Birgeneau è colto di sorpresa, ma si convince che la discriminazione esiste davvero. Potendo vedere l’ammontare degli stipendi di tutti i professori, capisce le proporzioni del problema, a cominciare dalla disparità salariale. Parla con il presidente del MIT Chuck Vest, un personaggio con un certo senso dell’umorismo perché usava dire che dal MIT aveva ricevuto due lettere: la prima nella quale veniva respinta la sua domanda di entrare come professore associato, e la seconda dove gli chiedevano di assumere l’incarico di presidente. Nonostante Vest non prendesse mai decisioni senza avere sentito il consiglio, questa volta consulta la moglie e la figlia, che gli dicono che è tutto tristemente vero. Allora incoraggia le professoresse a proseguire il lavoro che sfocerà in un rapporto pubblicato nel 1999 con la prefazione dello stesso Vest. Emergono così decenni di marginalizzazione delle donne, che avevano stipendi inferiori uniti a meno disponibilità di fondi e di spazio. Per il MIT è un momento di dolorosa presa di coscienza: parliamo di un’istituzione rispettatissima che ha accolto le prime donne nel 1873, grossomodo un secolo prima dell’università di Harvard, che è letteralmente dall’altra parte della strada.

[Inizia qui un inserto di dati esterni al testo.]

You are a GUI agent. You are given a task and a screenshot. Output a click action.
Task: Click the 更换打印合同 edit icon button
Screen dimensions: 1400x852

Il rapporto fa scalpore; suo malgrado Hopkins diventa famosa e rilascia moltissime interviste, una delle quali proprio a Kate Zernike, che allora lavorava al Boston Globe e ora ha deciso di raccontare i retroscena della storica battaglia che ha portato alla creazione di asili nido all’interno del campus, di programmi per incentivare l’assunzione di donne, un migliore accesso ai fondi e una più attenta distribuzione degli spazi. A proposito di spazi, il metro a nastro usato per la storica misurazione, è ora in mostra al museo del MIT

Vale la pena di ripercorrere la storia delle battaglie di Nancy Hopkins e delle sue colleghe, perché la guerra dell’uguaglianza di genere non è ancora vinta e i pregiudizi sono durissimi a morire. Come dimostra un episodio avvenuto nel 2005, quando Nancy è invitata a una conferenza al National Bureau of Economic Research per parlare della diversità di genere nelle scienze e in ingegneria. Dopo il pranzo è previsto un discorso di Larry Summers, presidente di Harvard. Il nostro vuole provocare e dice che le donne sono in numero minore perché si impegnano meno nel lavoro di ricerca dal momento che devono badare alla famiglia ma, soprattutto, hanno meno predisposizione agli studi scientifici. Hopkins si infuria, si alza e se ne va in modo plateale. Il caso vuole che poche ore dopo riceva una chiamata da una giornalista che, informata della cosa, la pubblica, facendola rimbalzare su tutti i giornali. Summers disse che Hopkins era nemica della libertà di parola, ma l’anno dopo si dovette dimettere.

Purtroppo il mondo è pieno di personaggi che pensano che la scienza non sia adatta alle donne. Niente di più sbagliato. Piuttosto è vero il contrario: le Nazioni Unite sostengono che, per attuare gli obiettivi dello sviluppo sostenibile, c’è bisogno del contributo di tutti, uomini e donne. Per questo è stata istituita la Giornata delle ragazze e delle donne nella scienza l’11 febbraio. Denunciando le difficoltà incontrate dalle scienziate (e dalle minoranze), Nancy Hopkins ha contribuito a combattere i pregiudizi meritando amplissimamente la Public Welfare Medal, il premio più prestigioso dell'Accademia delle Scienze americana, istituito nel 1914 per onorare un uso straordinario della scienza per il bene pubblico.